» **TASK INSTRUCTIONS**
Repeat these lines exactly, from the line with "Task: Collapse the Accounts Payable folder" to the line with "point(63,9)", including both of those lines.

— BEGIN RECORDS PROVIDED —

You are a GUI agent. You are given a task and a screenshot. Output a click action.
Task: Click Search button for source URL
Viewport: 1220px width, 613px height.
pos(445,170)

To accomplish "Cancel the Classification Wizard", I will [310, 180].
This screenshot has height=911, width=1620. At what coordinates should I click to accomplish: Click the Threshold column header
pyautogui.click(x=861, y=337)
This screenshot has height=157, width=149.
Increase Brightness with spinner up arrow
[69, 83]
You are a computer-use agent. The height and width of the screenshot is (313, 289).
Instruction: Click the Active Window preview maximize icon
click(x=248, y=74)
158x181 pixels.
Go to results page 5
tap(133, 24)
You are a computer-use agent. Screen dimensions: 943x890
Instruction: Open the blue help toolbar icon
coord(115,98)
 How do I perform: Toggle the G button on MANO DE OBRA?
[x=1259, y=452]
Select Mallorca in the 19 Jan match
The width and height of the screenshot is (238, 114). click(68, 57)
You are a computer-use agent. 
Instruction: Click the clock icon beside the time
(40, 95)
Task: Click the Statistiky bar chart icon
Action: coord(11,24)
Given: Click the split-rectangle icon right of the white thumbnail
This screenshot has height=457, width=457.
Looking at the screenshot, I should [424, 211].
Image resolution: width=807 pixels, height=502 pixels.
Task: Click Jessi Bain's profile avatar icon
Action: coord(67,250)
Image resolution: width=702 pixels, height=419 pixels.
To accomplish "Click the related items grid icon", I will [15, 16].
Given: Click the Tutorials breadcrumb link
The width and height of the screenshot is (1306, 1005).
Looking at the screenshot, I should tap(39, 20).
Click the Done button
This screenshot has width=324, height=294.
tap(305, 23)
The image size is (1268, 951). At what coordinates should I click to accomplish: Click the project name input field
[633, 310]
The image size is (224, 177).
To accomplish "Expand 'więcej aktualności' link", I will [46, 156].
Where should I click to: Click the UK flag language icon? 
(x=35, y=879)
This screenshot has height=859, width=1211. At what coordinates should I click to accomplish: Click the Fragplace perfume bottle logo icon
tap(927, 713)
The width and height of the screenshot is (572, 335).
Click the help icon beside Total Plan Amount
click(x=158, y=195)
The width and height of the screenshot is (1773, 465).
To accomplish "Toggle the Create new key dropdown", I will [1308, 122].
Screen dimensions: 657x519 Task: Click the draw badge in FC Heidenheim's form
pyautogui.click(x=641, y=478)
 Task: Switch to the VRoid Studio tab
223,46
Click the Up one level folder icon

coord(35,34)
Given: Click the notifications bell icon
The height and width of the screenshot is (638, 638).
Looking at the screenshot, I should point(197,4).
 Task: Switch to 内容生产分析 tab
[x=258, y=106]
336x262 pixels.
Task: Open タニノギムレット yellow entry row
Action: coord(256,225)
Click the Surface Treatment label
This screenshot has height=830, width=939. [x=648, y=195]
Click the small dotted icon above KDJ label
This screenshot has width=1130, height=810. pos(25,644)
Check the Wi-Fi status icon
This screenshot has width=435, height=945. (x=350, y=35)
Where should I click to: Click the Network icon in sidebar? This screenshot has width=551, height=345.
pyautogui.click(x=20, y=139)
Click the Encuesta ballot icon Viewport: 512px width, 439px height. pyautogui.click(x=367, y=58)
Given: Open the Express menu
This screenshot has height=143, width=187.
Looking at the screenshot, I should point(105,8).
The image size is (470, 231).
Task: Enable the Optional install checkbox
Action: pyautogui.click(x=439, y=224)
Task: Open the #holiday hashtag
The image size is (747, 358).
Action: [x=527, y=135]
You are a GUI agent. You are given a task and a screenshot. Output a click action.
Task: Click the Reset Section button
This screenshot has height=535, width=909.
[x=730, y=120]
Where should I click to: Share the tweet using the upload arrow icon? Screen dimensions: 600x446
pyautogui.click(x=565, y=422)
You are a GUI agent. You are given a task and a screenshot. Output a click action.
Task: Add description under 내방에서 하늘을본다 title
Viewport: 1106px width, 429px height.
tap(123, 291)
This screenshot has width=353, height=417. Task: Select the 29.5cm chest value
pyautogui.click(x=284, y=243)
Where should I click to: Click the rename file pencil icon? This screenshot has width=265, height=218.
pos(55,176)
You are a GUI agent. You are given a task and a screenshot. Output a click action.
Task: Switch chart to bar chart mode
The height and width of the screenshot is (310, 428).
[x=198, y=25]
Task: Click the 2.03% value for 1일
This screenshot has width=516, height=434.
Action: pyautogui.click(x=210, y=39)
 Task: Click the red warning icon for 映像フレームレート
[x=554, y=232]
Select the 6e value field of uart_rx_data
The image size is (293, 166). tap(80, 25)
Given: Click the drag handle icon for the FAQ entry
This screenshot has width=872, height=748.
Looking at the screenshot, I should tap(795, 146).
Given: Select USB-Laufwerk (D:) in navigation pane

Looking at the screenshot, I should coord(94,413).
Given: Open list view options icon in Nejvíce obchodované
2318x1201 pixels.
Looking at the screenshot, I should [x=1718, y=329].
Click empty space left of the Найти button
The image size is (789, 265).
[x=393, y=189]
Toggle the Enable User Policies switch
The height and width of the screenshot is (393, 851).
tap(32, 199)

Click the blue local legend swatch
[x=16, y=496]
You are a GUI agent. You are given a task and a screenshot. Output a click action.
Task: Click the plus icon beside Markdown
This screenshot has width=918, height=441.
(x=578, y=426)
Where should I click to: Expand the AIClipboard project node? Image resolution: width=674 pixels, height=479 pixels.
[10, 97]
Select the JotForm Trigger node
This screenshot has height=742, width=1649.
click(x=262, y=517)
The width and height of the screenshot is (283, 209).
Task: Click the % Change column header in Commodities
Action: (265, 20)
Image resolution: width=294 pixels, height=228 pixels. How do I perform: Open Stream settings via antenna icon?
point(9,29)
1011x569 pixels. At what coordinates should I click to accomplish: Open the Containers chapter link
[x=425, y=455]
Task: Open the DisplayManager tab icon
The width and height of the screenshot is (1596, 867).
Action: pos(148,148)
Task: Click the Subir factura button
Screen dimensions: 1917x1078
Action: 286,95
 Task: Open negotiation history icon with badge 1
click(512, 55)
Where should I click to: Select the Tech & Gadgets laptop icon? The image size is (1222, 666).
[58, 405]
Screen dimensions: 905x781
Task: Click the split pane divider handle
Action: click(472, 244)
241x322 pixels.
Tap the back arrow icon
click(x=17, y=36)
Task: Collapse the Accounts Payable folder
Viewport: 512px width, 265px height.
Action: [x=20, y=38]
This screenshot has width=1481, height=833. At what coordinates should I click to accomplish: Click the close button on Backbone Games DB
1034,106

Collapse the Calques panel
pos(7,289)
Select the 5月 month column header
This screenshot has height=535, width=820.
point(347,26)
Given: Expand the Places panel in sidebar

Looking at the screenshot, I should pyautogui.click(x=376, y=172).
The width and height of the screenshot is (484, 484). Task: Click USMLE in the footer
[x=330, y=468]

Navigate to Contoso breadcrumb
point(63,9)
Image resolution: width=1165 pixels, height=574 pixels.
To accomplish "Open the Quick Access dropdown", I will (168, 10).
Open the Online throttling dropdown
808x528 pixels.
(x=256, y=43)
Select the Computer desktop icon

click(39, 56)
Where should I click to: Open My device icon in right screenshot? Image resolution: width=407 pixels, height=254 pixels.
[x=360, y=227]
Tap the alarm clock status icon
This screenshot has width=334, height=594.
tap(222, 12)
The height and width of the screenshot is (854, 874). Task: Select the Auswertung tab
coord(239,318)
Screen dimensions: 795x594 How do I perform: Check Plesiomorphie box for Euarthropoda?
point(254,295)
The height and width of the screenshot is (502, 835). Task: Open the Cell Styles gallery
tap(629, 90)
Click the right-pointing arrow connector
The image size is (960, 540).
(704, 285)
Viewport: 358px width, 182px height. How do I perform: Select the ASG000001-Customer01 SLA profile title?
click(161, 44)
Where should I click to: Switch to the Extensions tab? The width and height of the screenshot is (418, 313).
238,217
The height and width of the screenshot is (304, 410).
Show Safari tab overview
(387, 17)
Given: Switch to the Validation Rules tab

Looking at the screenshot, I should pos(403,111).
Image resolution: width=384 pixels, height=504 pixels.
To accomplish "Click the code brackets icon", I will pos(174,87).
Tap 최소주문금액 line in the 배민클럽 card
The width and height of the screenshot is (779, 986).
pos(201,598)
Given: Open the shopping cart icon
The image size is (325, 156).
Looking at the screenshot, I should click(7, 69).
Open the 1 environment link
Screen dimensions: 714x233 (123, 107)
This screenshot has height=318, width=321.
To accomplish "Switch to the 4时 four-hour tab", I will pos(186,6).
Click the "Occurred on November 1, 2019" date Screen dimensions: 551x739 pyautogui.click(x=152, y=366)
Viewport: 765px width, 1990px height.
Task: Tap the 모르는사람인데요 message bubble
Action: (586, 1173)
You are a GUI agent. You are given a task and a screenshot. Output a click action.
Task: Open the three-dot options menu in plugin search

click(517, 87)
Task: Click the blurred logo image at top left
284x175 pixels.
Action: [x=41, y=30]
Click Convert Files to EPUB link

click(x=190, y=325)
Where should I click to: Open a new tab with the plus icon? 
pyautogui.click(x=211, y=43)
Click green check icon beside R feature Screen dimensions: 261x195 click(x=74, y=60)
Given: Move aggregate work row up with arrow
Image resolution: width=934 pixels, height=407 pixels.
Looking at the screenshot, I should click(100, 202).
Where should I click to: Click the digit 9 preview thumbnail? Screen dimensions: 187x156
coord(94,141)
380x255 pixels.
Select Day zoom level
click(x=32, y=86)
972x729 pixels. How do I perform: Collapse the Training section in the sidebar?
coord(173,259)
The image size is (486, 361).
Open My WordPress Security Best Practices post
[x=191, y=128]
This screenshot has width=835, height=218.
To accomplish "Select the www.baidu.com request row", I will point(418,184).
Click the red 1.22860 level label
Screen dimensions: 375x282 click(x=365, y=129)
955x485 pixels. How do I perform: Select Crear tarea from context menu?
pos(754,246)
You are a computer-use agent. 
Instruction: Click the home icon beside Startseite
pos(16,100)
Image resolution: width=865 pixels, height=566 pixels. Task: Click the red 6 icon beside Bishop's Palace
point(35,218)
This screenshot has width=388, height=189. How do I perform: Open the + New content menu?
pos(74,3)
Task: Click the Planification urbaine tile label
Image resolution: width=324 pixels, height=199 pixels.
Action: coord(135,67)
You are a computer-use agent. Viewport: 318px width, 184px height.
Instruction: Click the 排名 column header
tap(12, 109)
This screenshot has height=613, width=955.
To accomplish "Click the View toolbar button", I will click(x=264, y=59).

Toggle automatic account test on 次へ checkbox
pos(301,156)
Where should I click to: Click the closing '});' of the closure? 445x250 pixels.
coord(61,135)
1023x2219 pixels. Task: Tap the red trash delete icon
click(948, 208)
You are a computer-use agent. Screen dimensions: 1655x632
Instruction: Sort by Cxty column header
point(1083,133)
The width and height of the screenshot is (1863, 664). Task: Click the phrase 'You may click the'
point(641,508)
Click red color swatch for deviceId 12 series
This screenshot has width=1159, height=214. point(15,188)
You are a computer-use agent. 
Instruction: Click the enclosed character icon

— END RECORDS PROVIDED —

» **SOLUTION TO THE PROBLEM**
Task: Collapse the Accounts Payable folder
Viewport: 512px width, 265px height.
Action: [x=20, y=38]
This screenshot has width=1481, height=833. At what coordinates should I click to accomplish: Click the close button on Backbone Games DB
1034,106

Collapse the Calques panel
pos(7,289)
Select the 5月 month column header
This screenshot has height=535, width=820.
point(347,26)
Given: Expand the Places panel in sidebar

Looking at the screenshot, I should pyautogui.click(x=376, y=172).
The width and height of the screenshot is (484, 484). Task: Click USMLE in the footer
[x=330, y=468]

Navigate to Contoso breadcrumb
point(63,9)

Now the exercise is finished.